**SUPPLIED INFORMATION:**
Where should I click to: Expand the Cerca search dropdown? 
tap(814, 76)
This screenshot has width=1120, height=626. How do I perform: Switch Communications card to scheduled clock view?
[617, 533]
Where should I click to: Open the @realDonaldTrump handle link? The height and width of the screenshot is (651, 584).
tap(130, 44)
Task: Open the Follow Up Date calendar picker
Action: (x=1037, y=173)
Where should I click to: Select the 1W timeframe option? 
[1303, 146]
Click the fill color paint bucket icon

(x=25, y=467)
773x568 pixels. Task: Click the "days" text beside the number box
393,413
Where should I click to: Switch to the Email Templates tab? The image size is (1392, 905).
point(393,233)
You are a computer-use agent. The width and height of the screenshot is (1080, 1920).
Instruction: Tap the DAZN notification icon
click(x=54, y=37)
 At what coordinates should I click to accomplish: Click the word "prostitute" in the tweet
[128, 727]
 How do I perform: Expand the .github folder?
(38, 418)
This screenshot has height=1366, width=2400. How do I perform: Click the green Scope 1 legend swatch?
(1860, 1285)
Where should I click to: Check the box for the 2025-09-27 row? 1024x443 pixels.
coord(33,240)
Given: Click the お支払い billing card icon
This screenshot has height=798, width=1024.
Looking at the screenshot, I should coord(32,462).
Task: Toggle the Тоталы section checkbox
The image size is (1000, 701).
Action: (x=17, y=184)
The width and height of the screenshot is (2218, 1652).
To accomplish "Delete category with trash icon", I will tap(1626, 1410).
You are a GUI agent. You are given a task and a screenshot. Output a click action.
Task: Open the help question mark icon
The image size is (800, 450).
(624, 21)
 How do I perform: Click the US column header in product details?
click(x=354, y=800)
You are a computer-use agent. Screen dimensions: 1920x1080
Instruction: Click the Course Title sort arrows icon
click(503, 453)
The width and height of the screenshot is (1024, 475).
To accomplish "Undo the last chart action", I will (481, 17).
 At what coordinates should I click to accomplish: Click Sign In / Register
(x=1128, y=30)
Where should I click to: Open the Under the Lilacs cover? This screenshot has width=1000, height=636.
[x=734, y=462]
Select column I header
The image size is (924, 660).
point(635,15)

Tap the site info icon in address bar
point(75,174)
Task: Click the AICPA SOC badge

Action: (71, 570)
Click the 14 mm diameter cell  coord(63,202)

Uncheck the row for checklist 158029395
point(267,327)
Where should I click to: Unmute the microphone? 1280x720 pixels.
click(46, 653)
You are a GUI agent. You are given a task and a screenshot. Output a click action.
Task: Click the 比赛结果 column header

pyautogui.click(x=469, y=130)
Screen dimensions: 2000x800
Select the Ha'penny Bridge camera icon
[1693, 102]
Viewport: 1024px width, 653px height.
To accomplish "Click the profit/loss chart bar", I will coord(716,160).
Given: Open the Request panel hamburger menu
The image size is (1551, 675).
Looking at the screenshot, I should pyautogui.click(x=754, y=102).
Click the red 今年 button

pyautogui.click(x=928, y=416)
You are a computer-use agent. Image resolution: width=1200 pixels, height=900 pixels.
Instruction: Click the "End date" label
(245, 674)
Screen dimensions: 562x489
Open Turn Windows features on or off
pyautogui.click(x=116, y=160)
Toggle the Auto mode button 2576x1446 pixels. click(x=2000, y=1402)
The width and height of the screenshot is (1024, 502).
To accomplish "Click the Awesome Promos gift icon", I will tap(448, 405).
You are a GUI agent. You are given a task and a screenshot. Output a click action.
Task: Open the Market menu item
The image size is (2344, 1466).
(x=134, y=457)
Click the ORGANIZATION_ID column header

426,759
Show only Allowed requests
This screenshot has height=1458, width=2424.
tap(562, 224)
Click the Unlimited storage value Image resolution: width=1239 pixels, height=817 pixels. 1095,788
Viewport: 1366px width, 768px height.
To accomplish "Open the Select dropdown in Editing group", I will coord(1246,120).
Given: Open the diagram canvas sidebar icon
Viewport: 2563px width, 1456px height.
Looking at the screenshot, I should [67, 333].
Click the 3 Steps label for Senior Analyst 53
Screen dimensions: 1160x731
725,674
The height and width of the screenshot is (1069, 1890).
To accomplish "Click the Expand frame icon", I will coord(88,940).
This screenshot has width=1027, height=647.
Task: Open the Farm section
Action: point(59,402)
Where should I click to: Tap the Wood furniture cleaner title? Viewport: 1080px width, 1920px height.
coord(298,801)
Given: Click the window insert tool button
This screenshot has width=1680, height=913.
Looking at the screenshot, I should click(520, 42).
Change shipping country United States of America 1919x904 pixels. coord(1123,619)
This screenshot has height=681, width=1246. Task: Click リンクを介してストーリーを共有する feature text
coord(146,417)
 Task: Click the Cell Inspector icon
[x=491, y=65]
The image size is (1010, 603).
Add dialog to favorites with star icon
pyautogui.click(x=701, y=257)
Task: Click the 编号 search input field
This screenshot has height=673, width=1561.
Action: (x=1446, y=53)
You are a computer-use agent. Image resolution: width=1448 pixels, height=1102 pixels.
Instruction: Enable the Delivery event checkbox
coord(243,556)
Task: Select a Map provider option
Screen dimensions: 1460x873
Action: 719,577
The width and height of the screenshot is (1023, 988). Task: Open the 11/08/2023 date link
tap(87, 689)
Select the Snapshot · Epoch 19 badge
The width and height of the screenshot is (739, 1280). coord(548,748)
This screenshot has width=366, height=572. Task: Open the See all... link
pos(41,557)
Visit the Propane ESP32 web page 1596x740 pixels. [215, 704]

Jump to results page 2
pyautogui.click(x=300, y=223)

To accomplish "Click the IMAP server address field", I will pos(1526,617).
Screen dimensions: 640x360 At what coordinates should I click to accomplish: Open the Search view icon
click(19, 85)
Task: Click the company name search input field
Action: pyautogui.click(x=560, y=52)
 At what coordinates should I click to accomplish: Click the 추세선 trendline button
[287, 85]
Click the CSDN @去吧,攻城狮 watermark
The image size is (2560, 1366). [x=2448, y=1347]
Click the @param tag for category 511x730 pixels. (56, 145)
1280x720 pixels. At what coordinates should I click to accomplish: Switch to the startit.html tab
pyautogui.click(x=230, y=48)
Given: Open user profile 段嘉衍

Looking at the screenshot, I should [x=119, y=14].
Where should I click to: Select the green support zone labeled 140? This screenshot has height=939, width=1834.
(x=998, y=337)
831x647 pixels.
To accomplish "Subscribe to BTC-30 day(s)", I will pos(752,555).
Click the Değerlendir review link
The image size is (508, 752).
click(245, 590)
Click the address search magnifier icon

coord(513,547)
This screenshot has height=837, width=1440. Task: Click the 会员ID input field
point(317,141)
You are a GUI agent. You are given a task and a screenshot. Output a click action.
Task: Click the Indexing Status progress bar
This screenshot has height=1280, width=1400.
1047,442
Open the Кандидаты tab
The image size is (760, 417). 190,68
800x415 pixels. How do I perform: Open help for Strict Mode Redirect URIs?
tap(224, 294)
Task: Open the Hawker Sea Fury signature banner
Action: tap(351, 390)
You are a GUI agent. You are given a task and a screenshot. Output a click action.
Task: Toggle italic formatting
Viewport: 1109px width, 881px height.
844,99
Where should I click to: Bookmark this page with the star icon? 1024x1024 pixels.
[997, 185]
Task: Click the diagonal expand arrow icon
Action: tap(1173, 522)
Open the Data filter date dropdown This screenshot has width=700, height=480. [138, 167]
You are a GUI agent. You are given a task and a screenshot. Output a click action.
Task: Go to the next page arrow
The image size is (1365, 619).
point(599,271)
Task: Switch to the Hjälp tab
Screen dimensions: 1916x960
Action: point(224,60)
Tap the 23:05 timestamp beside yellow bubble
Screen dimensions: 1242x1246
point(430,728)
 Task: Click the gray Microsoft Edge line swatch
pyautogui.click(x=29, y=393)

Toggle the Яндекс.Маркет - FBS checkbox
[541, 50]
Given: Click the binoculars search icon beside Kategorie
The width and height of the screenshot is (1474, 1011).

**TASK GOAL:** Recast the lines of the items, from the line containing "Jump to results page 2" up to and including the line containing "point(317,141)", as a JSON list of strings with one string per line and blank lines left out.

**IN RESPONSE:**
[
  "Jump to results page 2",
  "pyautogui.click(x=300, y=223)",
  "To accomplish \"Click the IMAP server address field\", I will pos(1526,617).",
  "Screen dimensions: 640x360 At what coordinates should I click to accomplish: Open the Search view icon",
  "click(19, 85)",
  "Task: Click the company name search input field",
  "Action: pyautogui.click(x=560, y=52)",
  " At what coordinates should I click to accomplish: Click the 추세선 trendline button",
  "[287, 85]",
  "Click the CSDN @去吧,攻城狮 watermark",
  "The image size is (2560, 1366). [x=2448, y=1347]",
  "Click the @param tag for category 511x730 pixels. (56, 145)",
  "1280x720 pixels. At what coordinates should I click to accomplish: Switch to the startit.html tab",
  "pyautogui.click(x=230, y=48)",
  "Given: Open user profile 段嘉衍",
  "Looking at the screenshot, I should [x=119, y=14].",
  "Where should I click to: Select the green support zone labeled 140? This screenshot has height=939, width=1834.",
  "(x=998, y=337)",
  "831x647 pixels.",
  "To accomplish \"Subscribe to BTC-30 day(s)\", I will pos(752,555).",
  "Click the Değerlendir review link",
  "The image size is (508, 752).",
  "click(245, 590)",
  "Click the address search magnifier icon",
  "coord(513,547)",
  "This screenshot has height=837, width=1440. Task: Click the 会员ID input field",
  "point(317,141)"
]